» WHAT TO PRODUCE
Replace "wizard" with "setup dialog" in the entries, starting at the line that has "You are a computer-use agent." and stopping after the line that has "point(152,93)". Return only those lines, otherwise unchanged and without the pictures.

» INPUT
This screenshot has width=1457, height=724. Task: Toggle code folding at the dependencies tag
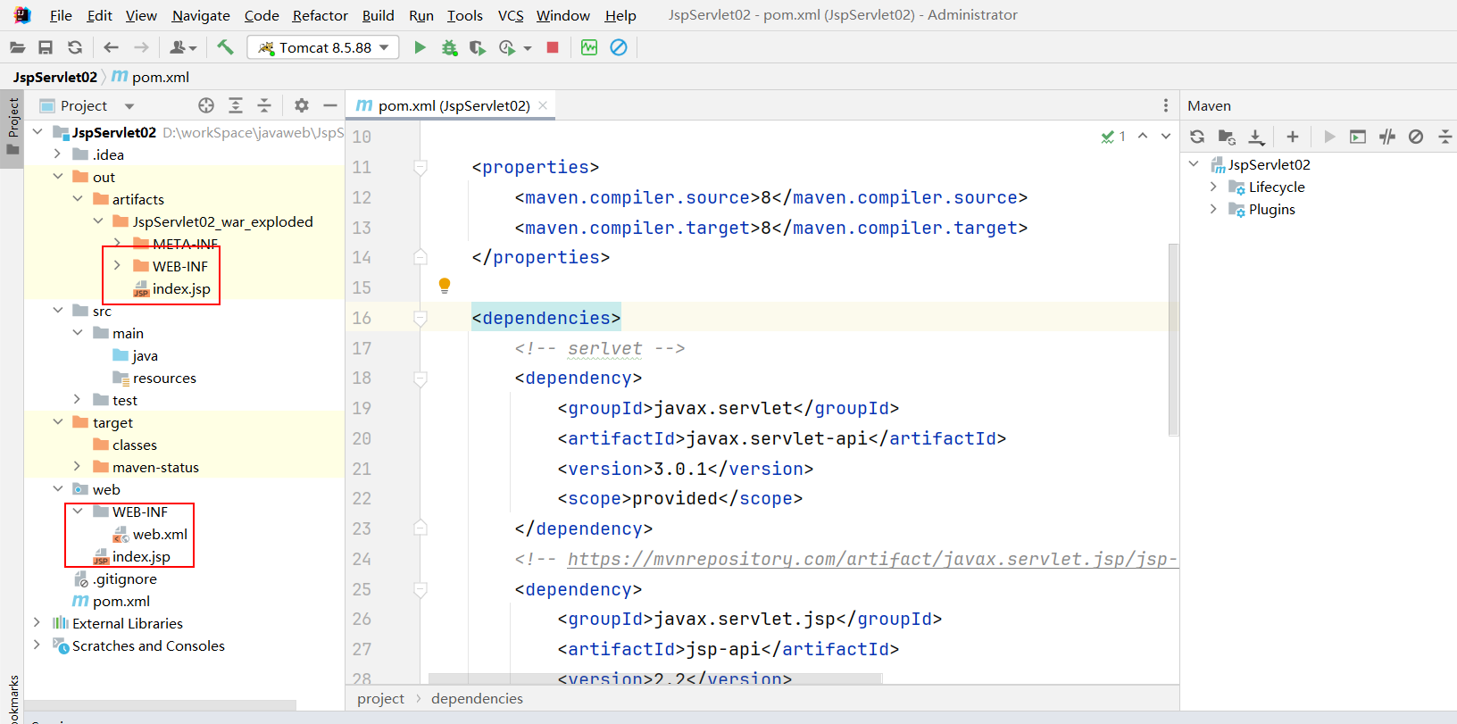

---

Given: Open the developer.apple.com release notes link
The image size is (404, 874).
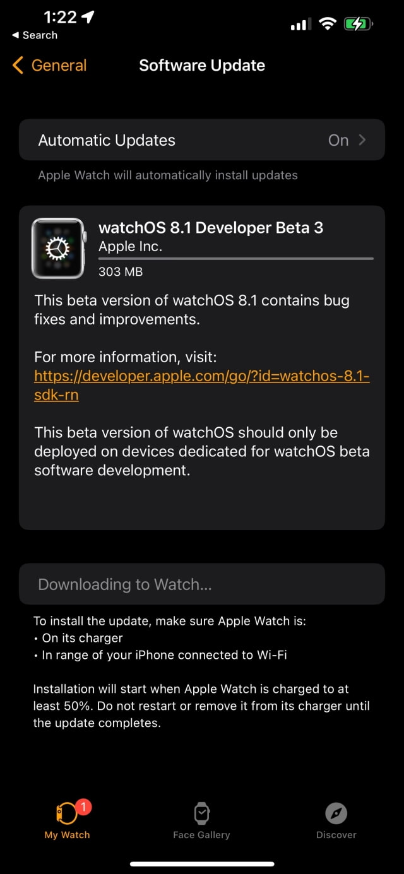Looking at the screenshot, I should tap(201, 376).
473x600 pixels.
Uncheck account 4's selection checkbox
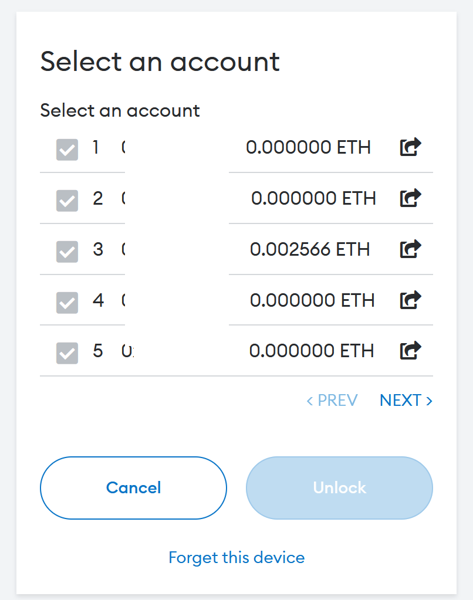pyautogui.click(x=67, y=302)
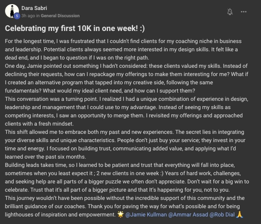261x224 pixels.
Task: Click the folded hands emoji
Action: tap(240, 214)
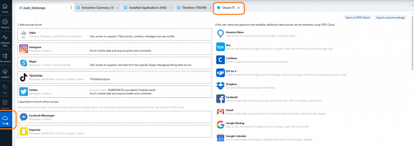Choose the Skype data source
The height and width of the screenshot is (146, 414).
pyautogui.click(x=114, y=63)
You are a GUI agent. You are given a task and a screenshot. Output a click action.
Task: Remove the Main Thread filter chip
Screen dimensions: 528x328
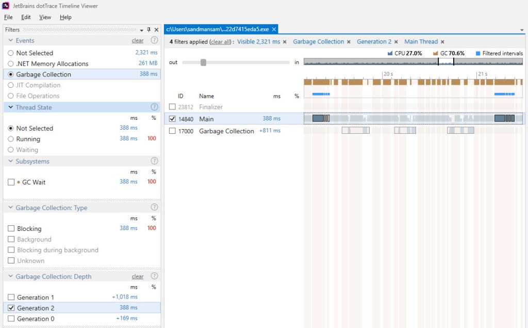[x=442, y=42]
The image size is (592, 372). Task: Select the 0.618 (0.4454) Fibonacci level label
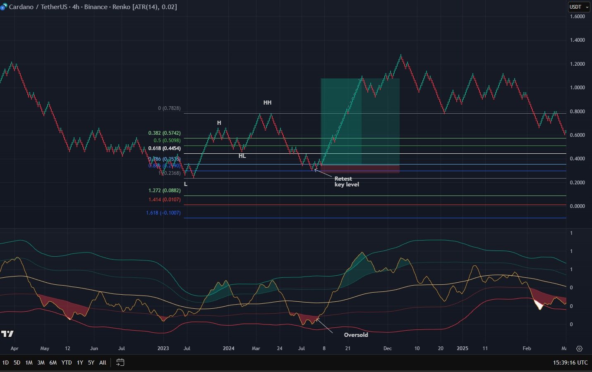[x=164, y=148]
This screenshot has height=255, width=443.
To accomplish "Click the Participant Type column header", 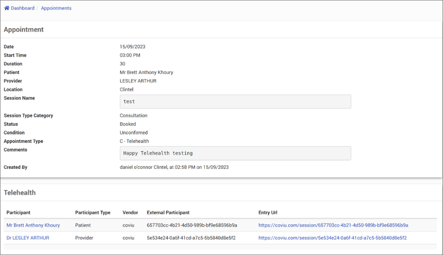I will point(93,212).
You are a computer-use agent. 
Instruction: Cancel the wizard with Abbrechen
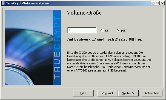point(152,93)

...

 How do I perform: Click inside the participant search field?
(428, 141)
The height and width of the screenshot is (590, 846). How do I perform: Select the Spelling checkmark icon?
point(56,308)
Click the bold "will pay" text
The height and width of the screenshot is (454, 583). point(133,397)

» ANSWER TO THIS TASK
You are a computer-use agent. 
Instruction: Cancel the setup dialog with Abbrechen
point(152,93)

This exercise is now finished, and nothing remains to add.